On Sunday 05 February 2006 04:59, blahblah@xxxxxxxxxxx wrote:
Although, you may want to run AV in linux for various reasons, some
misleading points were made:

"If you run wine, zen, mach, vmware, or anything that runs or can run
windows (or another vulnerable OS), than you should run AV in at least
the virtual machine, and preferably in both linux and virtual machine."

Is a little misleading:
wine - Just because a windows exploit exists in windows, does not mean it
exists in wine. For example - if windows has a buffer exploit somewhere in
its dlls, that does not mean it will exist in wine (and vice-versa). This
is because the wine team is re-implementing the windows API without looking
at the windows code, and the implementations will differ.
snip
To make a quick counterpoint: this doesn't work when the vulnerability that is
being exploited resides on the code of the program you run under wine.

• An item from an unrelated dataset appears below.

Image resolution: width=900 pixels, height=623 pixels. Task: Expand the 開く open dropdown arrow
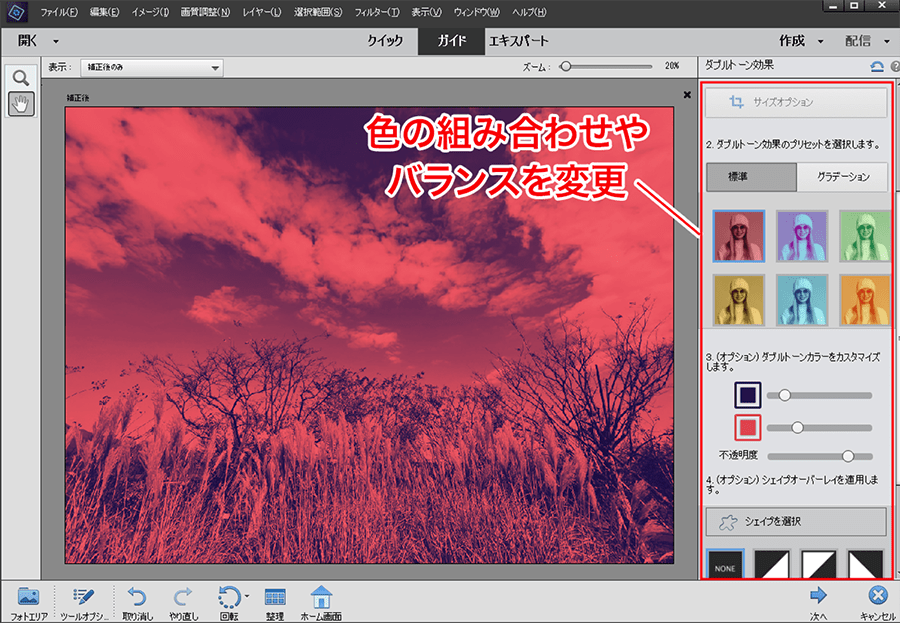(x=56, y=41)
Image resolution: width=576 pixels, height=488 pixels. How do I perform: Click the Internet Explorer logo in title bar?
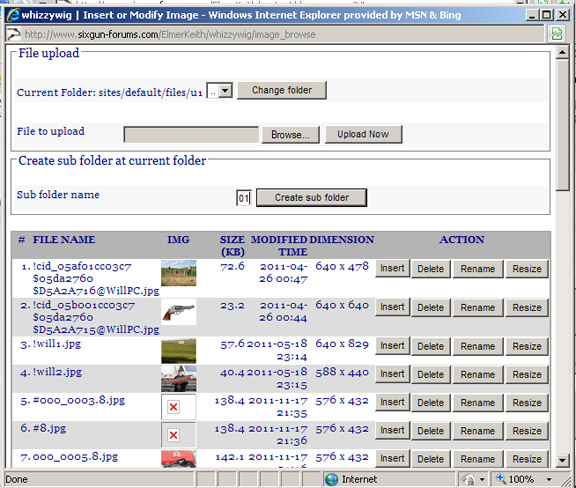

I've seen a couple of virii/worms attacking software running under wine.

And there are a couple of linux virii out there. Not a lot, but they are
there. A normal user of linux wouldn't come in contact with these, so it
isn't a reason to demand AV for linux.

That said, I agree totally with AV for linux to stop help spreading malicious
data (fileshares, email, ftp, those sort of things).

Kind regards,

Lucien Fransman
irC2

Stu